Ради личного удовольствия написать большую пьесу, он должен мучить публику, стараясь пробудить любопытство к тому, что заранее известно, мучить директора театра необходимостью содержать большую труппу, отравлять жизнь несчастным актерам, исполняющим второстепенные роли вестников, наперсников, резонеров, без которых длинные спектакли с интригою не могут обойтись и в которые ему самому трудно вложить характеры.

Поэтому отделанные пятиактные пьесы крайне редки, и приходится мириться с таким большим количеством старья и шелухи, прежде чем доберешься до зерна. Недавно я прочел целых двадцать пять пьес, из которых одна на четырехстах страницах с семнадцатью действующими лицами, и известное подозрение истинных причин недостатка хорошей драмы подтвердилось. Любой начинающий, как мне кажется, может написать один хороший акт; тогда он правдив, каждое слово искренне и действие безупречно. Как только он переходит к большим вещам, всё становится напыщенно, рассчитано, деланно и фальшиво. Двухактные пьесы образуют свой собственный класс произведений, не слишком удачный. Есть голова и хвост, но не хватает туловища; здесь есть всё, что совершается до и после катастрофы; обыкновенно с перерывом в один год; второй акт чаще всего является лабораторией морали; так-то, мол, кончают, если поступают так-то и так-то; последнее выведено в первом акте. Удачнее по построению трехактные пьесы с сохранением единства времени и места, — если только само содержание величественно; например, Привидения Ибсена, которые могут быть сравниваемы с Росмерсхолмом, считающимся очень растянутым.
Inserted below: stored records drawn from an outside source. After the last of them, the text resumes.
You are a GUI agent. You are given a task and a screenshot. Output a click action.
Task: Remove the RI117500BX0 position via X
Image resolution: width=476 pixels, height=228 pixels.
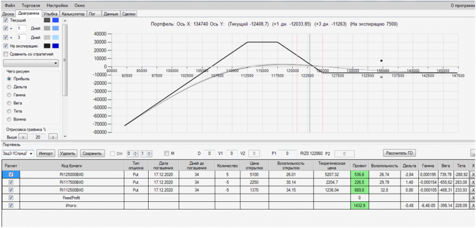coord(472,182)
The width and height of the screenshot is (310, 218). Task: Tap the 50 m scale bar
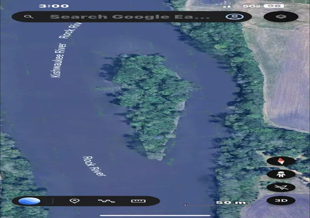[218, 203]
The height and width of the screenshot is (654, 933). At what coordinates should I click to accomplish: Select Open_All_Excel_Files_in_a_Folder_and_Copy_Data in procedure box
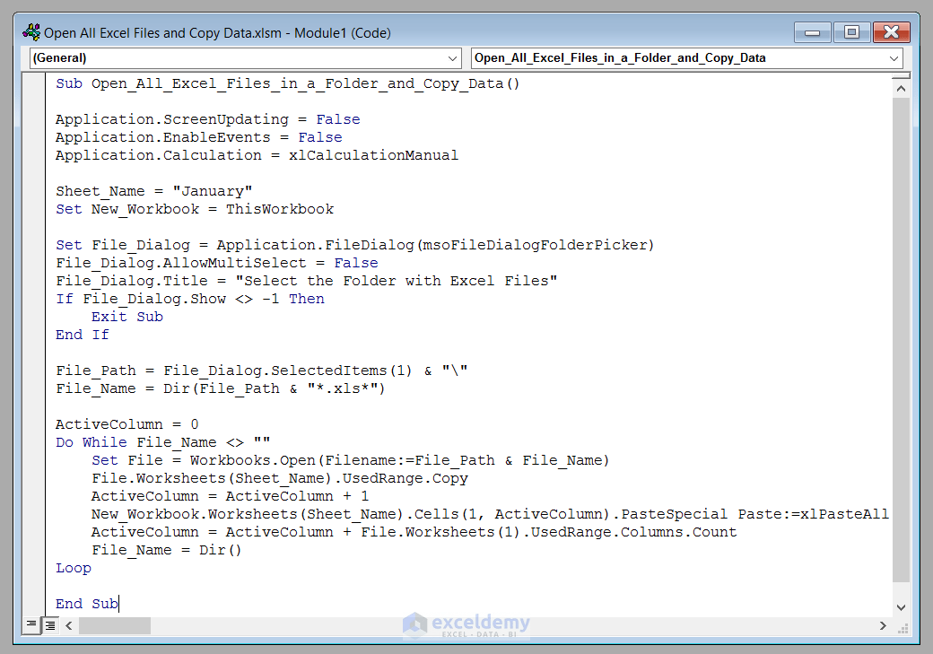[628, 57]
Вкус времени, слишком торопливого, лихорадочного времени, по-видимому, склоняется к краткости и к полноте выражения, и мучительная Власть Тьмы Толстого, как оказалось, не могла поддержать живого интереса и пришлось прибегнуть к помощи франко-русского союза.

Одна сцена, Quart d’heure, очевидно хочет стать типом современного театрального произведения и у неё — древние предки. Она же может вести свое происхождение — а почему бы и не так — от греческой трагедии, всё действие которой сосредоточено в одном акте, раз мы будем считать трилогию за три отдельных произведения. Но, если мы не захотим уходить назад к временам рая, то еще в XVII веке мы найдем господина, которого звали Кармонтелем и который первый стал создавать подобного рода произведения в большом масштабе, наименовав их Драматическими Притчами; из них он напечатал десять томов и, говорят, оставил еще 100 (?) томов в рукописи. В таком своем виде драма развивается у Леклерка, достигает высшего совершенства в известных шедеврах Мюссе и Фёллье, чтобы в последнее время в Челноке Анри Бека образовать переход к законченной одноактной пьесе, которая, может быть, станет формулой будущей драмы.